*** Opening The data ***

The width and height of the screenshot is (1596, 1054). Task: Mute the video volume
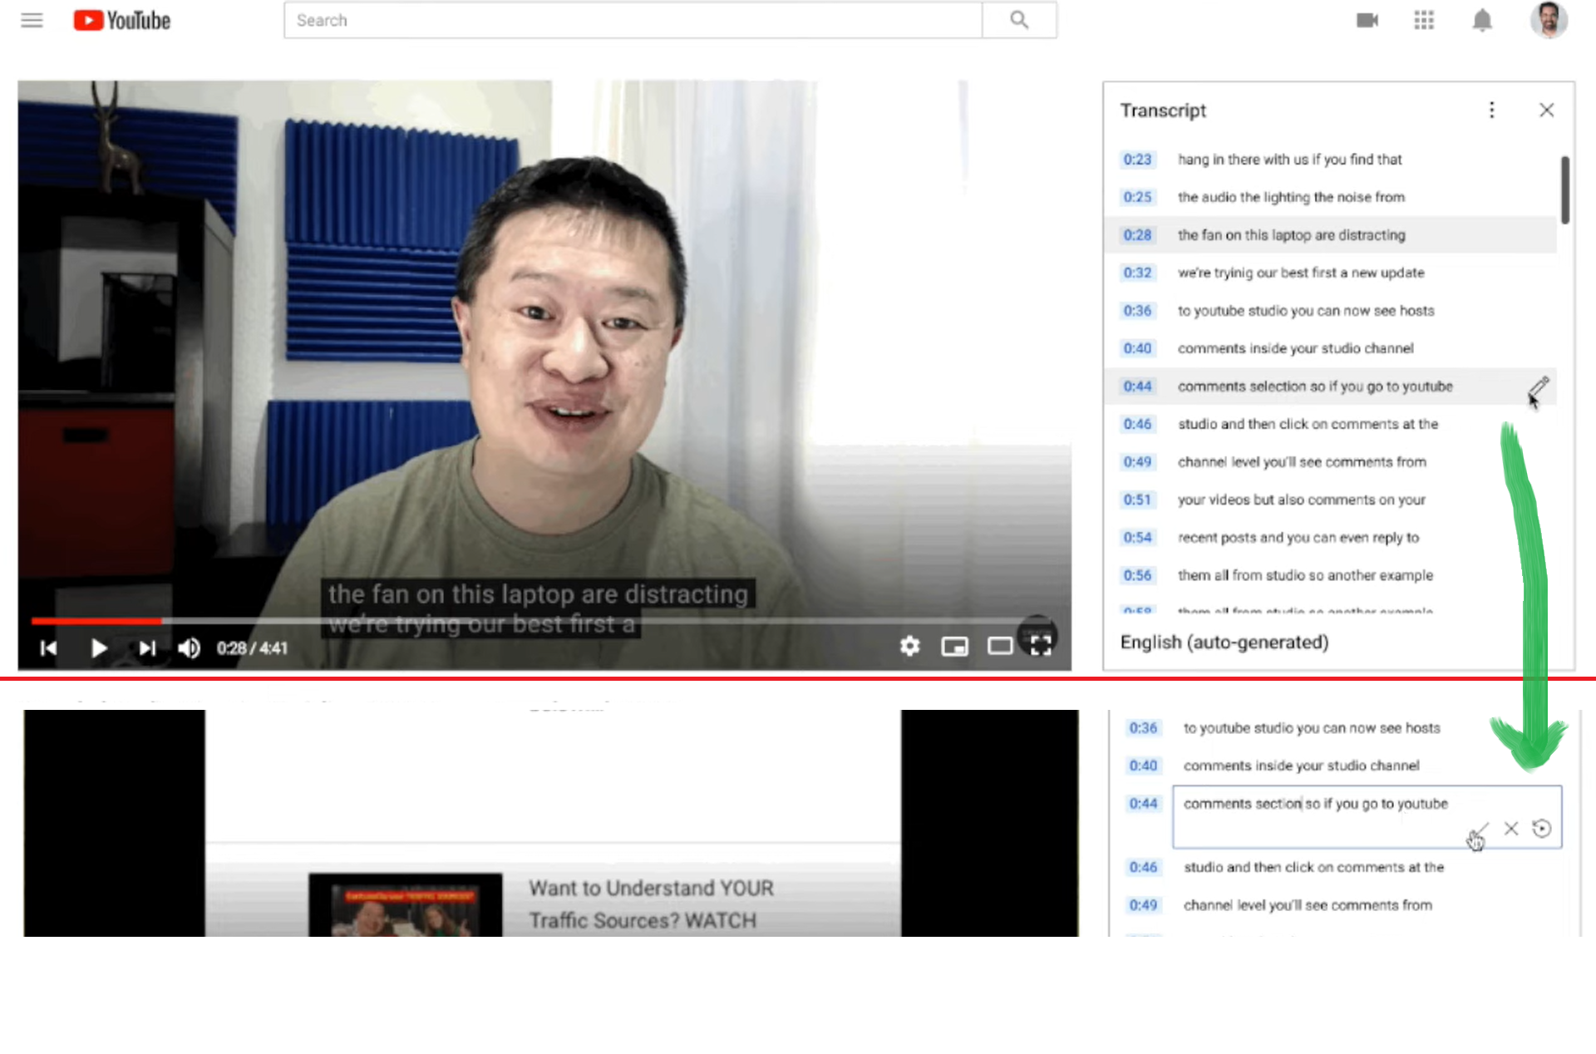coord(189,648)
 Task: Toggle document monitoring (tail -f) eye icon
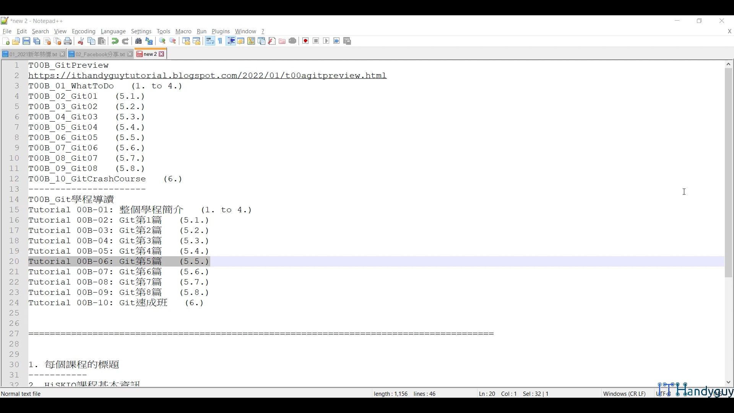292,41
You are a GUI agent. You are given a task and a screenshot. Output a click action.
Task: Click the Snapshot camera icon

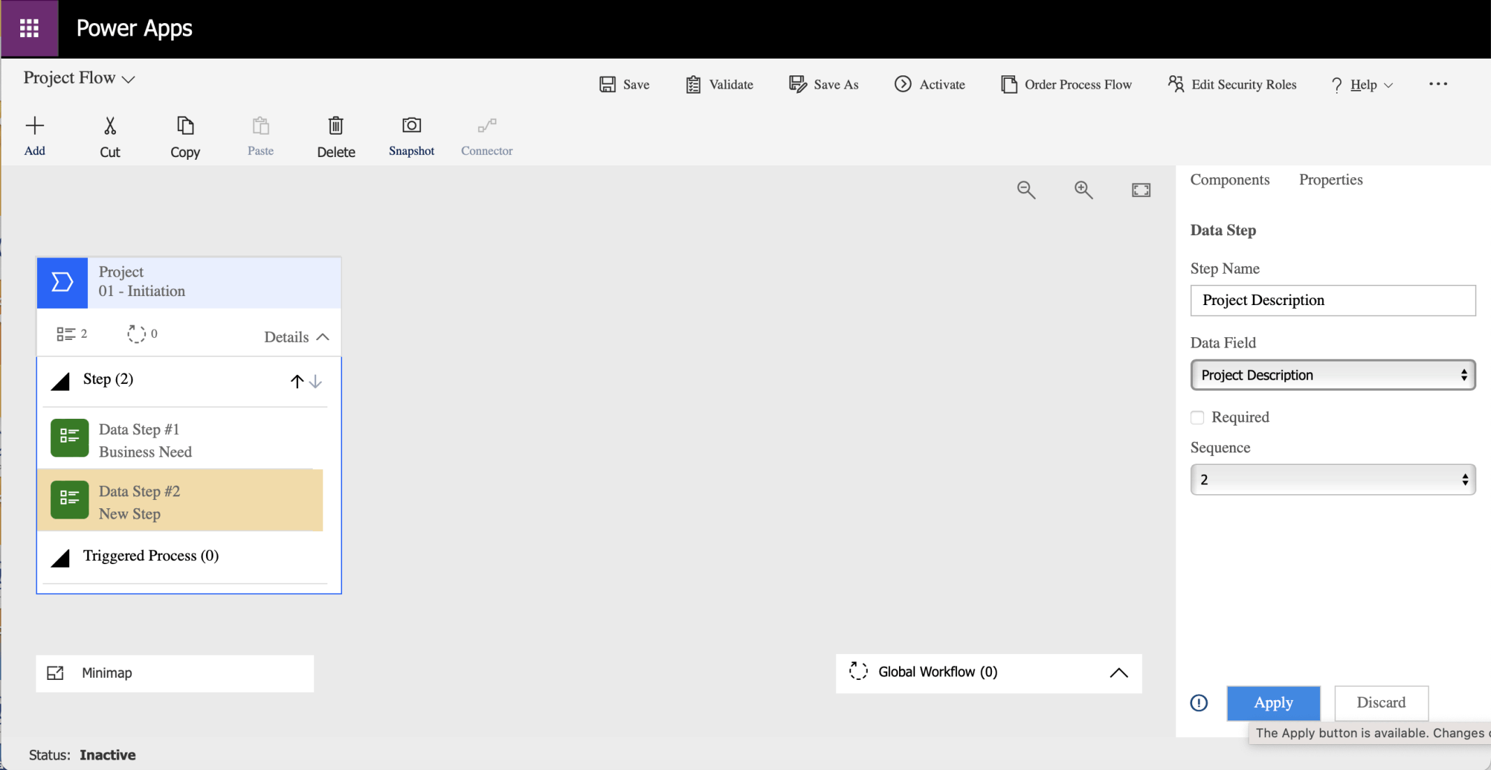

*** Closing The data ***

## Activity:
Please return, exactly and with pictures omitted, the lines from the line holding "You are a GUI" through the end of the data above, inclusive.

## Answer area:
You are a GUI agent. You are given a task and a screenshot. Output a click action.
Task: Click the Snapshot camera icon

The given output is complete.